Il progetto si sviluppa come un articolato percorso di ricerca, produzione e valorizzazione costruito attorno al rapporto tra fotografia contemporanea, cultura materiale e territorio.
Accanto alla produzione delle nuove opere di Mario Cresci, il progetto ha previsto un ampio programma di attività di valorizzazione: workshop con l’artista, talk pubblici, laboratori con scuole superiori del territorio, una pubblicazione editoriale e una doppia mostra tra il Castello Carlo V e linea.
Homo ludens
La mostra rappresenta l’esito pubblico del progetto di ricerca sviluppato da Mario Cresci nell’ambito della committenza Spazio Materia Azione. L’esposizione si articola tra il Castello Carlo V e linea, costruendo un percorso dedicato al rapporto tra fotografia e cultura materiale.

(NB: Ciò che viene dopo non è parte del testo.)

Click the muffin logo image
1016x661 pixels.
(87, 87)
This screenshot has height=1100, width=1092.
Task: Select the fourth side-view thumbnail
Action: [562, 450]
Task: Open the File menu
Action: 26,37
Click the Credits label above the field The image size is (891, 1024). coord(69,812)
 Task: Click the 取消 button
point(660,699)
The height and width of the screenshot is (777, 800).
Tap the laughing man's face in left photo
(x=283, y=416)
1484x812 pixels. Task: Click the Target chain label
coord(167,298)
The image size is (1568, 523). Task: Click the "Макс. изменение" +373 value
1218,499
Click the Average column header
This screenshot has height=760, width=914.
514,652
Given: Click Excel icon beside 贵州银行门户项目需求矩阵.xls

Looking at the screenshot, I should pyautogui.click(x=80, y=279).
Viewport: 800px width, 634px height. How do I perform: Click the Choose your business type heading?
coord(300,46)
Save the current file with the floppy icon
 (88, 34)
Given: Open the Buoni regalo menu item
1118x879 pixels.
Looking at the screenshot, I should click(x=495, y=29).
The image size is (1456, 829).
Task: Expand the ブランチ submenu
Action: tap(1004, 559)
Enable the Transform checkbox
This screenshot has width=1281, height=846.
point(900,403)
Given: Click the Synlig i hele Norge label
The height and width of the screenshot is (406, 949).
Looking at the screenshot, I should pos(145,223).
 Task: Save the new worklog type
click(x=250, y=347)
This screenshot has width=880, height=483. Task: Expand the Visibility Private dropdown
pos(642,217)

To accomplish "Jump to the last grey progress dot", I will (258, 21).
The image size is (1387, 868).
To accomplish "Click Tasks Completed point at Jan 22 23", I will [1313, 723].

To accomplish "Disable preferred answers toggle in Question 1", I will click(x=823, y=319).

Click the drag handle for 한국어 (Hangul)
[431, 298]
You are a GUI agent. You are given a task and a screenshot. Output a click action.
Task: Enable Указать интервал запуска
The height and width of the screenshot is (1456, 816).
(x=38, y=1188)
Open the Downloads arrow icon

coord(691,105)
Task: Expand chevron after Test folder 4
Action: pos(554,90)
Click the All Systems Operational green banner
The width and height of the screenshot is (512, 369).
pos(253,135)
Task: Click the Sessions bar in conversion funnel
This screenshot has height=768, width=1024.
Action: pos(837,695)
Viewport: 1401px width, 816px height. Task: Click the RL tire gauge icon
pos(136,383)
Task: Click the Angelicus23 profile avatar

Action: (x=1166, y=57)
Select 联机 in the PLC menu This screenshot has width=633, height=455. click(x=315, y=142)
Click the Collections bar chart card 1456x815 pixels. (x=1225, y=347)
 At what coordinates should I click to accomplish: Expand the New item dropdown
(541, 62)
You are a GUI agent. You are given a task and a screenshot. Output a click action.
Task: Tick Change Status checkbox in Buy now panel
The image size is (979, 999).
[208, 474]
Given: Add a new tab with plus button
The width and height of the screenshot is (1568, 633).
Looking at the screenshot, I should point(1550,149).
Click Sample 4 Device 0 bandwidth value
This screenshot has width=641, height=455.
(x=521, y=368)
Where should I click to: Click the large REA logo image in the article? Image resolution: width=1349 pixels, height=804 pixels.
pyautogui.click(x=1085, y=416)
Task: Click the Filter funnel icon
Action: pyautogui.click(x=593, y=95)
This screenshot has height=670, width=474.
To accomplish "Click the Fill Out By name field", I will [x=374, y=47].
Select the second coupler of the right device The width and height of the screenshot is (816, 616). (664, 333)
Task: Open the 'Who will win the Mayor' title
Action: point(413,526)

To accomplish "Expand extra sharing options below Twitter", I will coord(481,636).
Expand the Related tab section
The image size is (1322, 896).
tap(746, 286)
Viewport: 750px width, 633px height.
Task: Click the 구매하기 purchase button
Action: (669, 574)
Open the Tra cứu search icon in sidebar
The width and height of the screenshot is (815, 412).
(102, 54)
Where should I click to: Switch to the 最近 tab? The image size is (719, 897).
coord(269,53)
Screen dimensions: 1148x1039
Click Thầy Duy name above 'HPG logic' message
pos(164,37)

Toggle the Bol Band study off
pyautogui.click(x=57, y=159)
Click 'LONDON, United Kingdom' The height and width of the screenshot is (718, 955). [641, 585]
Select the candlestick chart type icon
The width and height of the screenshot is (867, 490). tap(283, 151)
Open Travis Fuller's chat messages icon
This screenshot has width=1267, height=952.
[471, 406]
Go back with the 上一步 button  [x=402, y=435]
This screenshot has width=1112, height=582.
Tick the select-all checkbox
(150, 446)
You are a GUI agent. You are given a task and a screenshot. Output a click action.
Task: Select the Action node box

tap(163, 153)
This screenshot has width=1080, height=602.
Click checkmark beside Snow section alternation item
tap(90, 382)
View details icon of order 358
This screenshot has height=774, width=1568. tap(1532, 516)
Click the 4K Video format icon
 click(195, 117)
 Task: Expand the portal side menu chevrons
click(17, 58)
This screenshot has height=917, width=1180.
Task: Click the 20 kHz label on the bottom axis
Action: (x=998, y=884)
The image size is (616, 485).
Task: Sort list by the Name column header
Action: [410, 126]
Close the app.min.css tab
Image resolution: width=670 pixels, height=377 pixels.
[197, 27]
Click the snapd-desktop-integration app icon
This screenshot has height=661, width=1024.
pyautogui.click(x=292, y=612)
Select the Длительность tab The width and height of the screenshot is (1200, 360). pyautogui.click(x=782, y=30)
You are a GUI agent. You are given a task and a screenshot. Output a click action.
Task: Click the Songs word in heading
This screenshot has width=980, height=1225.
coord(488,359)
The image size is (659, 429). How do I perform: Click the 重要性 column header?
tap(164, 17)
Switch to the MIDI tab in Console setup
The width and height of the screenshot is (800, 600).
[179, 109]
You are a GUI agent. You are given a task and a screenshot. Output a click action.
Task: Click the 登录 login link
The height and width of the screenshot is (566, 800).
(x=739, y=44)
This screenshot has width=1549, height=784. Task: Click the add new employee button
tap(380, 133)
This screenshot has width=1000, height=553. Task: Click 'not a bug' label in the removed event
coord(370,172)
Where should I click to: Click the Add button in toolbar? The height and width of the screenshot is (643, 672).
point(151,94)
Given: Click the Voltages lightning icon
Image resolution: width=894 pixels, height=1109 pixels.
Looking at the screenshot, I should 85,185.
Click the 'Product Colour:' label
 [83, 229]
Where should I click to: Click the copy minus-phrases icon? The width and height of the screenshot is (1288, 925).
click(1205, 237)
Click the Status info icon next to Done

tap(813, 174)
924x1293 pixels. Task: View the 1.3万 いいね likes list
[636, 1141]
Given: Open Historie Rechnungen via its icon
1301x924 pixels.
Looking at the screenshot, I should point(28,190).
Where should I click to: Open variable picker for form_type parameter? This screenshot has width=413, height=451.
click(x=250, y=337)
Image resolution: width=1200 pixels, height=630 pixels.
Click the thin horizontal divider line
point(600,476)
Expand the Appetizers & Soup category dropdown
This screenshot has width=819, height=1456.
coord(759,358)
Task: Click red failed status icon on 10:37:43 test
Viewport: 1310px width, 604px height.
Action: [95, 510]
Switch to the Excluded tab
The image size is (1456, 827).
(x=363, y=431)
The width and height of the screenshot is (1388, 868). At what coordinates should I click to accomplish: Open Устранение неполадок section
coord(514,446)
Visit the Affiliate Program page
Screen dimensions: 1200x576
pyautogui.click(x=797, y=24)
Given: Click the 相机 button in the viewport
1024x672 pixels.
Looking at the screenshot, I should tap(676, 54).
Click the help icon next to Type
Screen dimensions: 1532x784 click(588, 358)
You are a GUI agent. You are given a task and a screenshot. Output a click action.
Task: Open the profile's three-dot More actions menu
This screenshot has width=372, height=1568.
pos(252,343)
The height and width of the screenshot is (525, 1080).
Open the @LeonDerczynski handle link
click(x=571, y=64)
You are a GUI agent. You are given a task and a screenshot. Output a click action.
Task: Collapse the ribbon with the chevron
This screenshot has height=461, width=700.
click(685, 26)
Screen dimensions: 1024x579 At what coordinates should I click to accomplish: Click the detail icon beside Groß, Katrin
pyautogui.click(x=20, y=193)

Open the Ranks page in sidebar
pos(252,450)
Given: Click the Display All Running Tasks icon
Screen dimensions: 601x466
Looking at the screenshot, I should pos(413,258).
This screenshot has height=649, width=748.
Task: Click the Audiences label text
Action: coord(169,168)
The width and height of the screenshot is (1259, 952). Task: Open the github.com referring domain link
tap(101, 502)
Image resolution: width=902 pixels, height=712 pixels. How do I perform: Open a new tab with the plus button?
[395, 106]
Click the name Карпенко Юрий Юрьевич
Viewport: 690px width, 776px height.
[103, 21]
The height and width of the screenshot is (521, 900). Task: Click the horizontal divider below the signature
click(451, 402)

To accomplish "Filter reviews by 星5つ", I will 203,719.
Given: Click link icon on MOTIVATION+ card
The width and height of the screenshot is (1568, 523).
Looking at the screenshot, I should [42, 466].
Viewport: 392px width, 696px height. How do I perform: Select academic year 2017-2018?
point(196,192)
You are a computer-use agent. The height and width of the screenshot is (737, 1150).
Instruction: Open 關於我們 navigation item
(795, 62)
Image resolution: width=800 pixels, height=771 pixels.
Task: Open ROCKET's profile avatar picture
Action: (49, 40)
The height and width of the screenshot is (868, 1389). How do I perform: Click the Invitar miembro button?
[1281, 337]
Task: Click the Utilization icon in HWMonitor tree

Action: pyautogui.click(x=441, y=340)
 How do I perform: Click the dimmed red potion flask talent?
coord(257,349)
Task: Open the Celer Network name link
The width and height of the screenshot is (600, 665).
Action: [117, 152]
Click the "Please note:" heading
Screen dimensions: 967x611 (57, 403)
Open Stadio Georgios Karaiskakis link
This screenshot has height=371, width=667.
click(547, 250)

Negli spazi del Castello Carlo V sono presentate le nuove opere fotografiche realizzate da Cresci a partire dall’incontro con i fischietti in terracotta e gli utensili dei maestri figuli di Cutrofiano, insieme a documenti d’archivio della storica serie Misurazioni e materiali provenienti dal Museo della Ceramica di Cutrofiano. Attraverso ripetizione, isolamento e manipolazione visiva, gli oggetti vengono liberati dalla loro funzione originaria e trasformati in immagini sospese tra memoria, archivio e immaginazione.
La sede di linea ospita invece un focus dedicato al rapporto tra fotografia e grafica nella pratica dell’artista, con disegni, studi preparatori e materiali di lavoro che restituiscono il processo creativo alla base del progetto.
La mostra è accompagnata da una pubblicazione editoriale e da attività collaterali dedicate a formazione, ricerca e mediazione culturale, in collaborazione con il liceo F. Capece di Maglie e l’Accademia di Belle Arti di Lecce.
Al termine del progetto, le opere realizzate da Cresci sono entrate nella collezione permanente del Museo della Ceramica di Cutrofiano.